Syscalls

Learning Objective

Understand the story of a system call

What is a syscall?

  1. A userspace request for kernel action

  2. The mechanism to escalate privileges

  3. The terms "syscall" and "system call" are used interchangably

demo: this riscv program will KILL you

.text
.globl _start
_start:
csrr a0, mtvec

riscv privileged isa releases

demo

this arm64 program will KILL you

.text
.globl _start
_start:
msr VBAR_EL1, x0

Overview

  1. Execution contexts

  2. Define kernelspace and userspace

  3. Kernel representation of a process or thread

  4. What do we want out of a system call?

  5. The five steps of a system call

Execution context

An execution context is a CPU register state

Execution context example 1

The {set,long}jmp(3) library functions

  1. setjmp: save current state

  2. longjmp: restore saved register state

demo

example use of {set,long}jmp

Execution context example 2

Threads in a program

  1. Threads share: address space (heap, code, static data)

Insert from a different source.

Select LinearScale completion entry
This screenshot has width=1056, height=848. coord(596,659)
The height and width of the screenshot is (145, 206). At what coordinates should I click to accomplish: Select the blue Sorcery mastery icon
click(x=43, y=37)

  2. Threads have their own: stack (register ptr) registers, IP

Kernelspace and userspace

Kernelspace and userspace are distinct execution contexts

  • Primary difference: privilege level

Kernelspace and userspace

Normal programs run in userspace

Kernelspace is the privileged execution context

  1. Registers, stack, memory are familiar

  2. Key difference: CPU capabilities are unrestricted

Kernelspace simplification

Kernelspace execution context can be further subdivided

  1. Kernel code may be running on behalf of a particular userspace process

  2. Other kernel code runs on its own behalf

Definition of a context switch

  1. A capture of the CPU register state

  2. A load of a saved CPU register state

Context switching and the kernel

Switching to kernel context is like other context switches

  1. Main difference: privileges escalated

  2. Switching back to userspace is similar but privilegs are dropped

Note on terminology

The term "context switch" is sometimes used to refer to task-switching

  1. Each task-switch involves several context switches

Definition of re-entrancy

"A computer program or subroutine is called reentrant if multiple invocations can safely run concurrently on multiple processors" (source)

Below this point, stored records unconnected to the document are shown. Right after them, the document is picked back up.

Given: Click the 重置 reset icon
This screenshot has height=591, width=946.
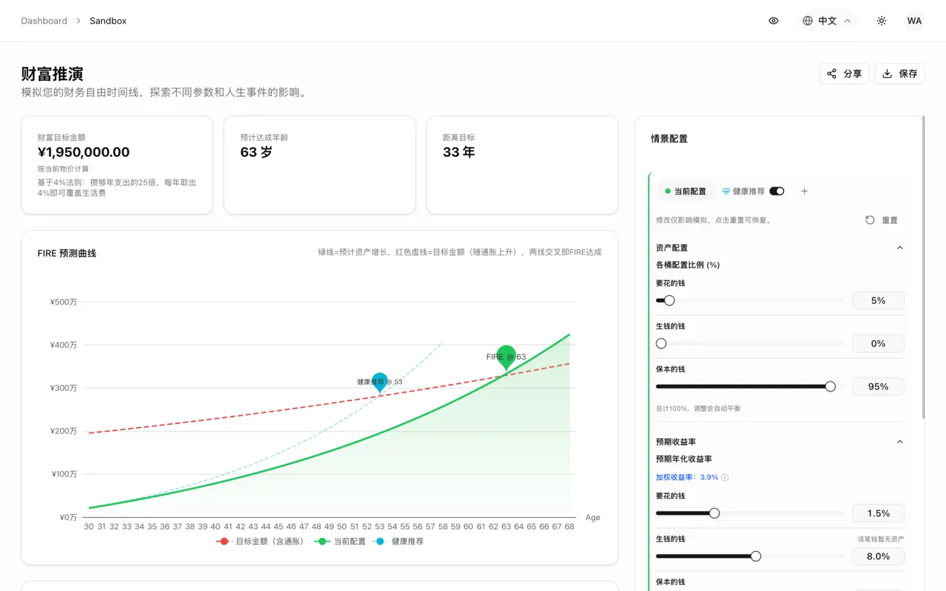Looking at the screenshot, I should click(870, 220).
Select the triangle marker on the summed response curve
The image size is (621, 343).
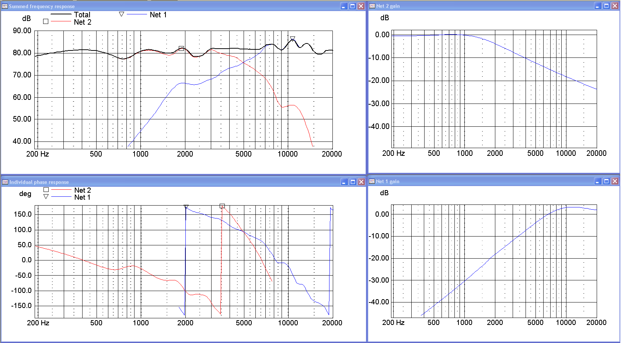point(293,39)
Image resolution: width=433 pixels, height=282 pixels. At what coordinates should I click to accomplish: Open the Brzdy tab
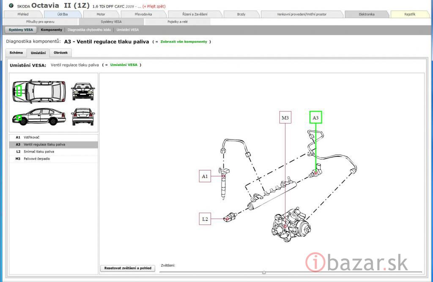(x=241, y=14)
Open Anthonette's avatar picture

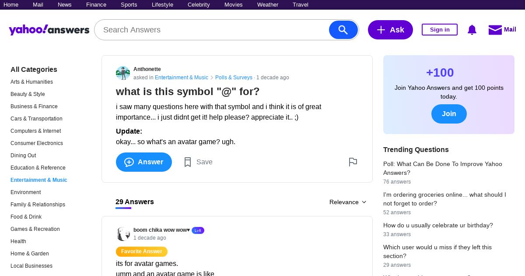123,73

  1. Important concept for kernel code

Introducing the struct task_struct

This is Linux's Process Control Block (PCB)

  1. each kernel pid has unique struct task_struct

demo

A quick look at include/linux/sched.h

Introducing the current macro

Refers to struct task_struct of process in current execution context

demo

A quick look at three files:

  1. riscv64: arch/riscv/include/asm/current.h

  2. arm64: arch/arm64/include/asm/current.h

  3. x86: arch/x86/include/asm/current.h

The meaning of pid

kernelspace name userspace name
pid tid
tgid pid

demo

see get{p,t}id(2) in kernel/sys.c

Simplified getpid(2) call stack

getpid(2) calls functions

... namespaces are taken into account

... locking is done

task_pid_nr() { ... tsk->pid ... }

The pid/tgid distinction

Why do we have different names?

History of tgid: the dilema

Before Linux 2.6, there were only pids

  1. The clone(2) call could share address space between processes

  2. This allowed thread-like behavior

  3. These processes were too independent

    1. Example: no shared signals

History of tgid: the proposal

NPTL implements threads as specified by POSIX

  1. This required both userspace and kernelspace changes

History of tgid: userspace changes

  1. The C library was hardened for concurrency

  2. The C library introduced the tid concept

  3. The tid subdivides a pid

History of tgid: kernelspace changes

  1. The kernel introduced the tgid concept

  2. The tgid groups kernel pids together

History of tgid: present day

Each pid corresponds to unique struct task_struct

  1. The tgid and pid values are stored here

Syscalls: are they necessary?

Can a program do anything useful without making any syscalls?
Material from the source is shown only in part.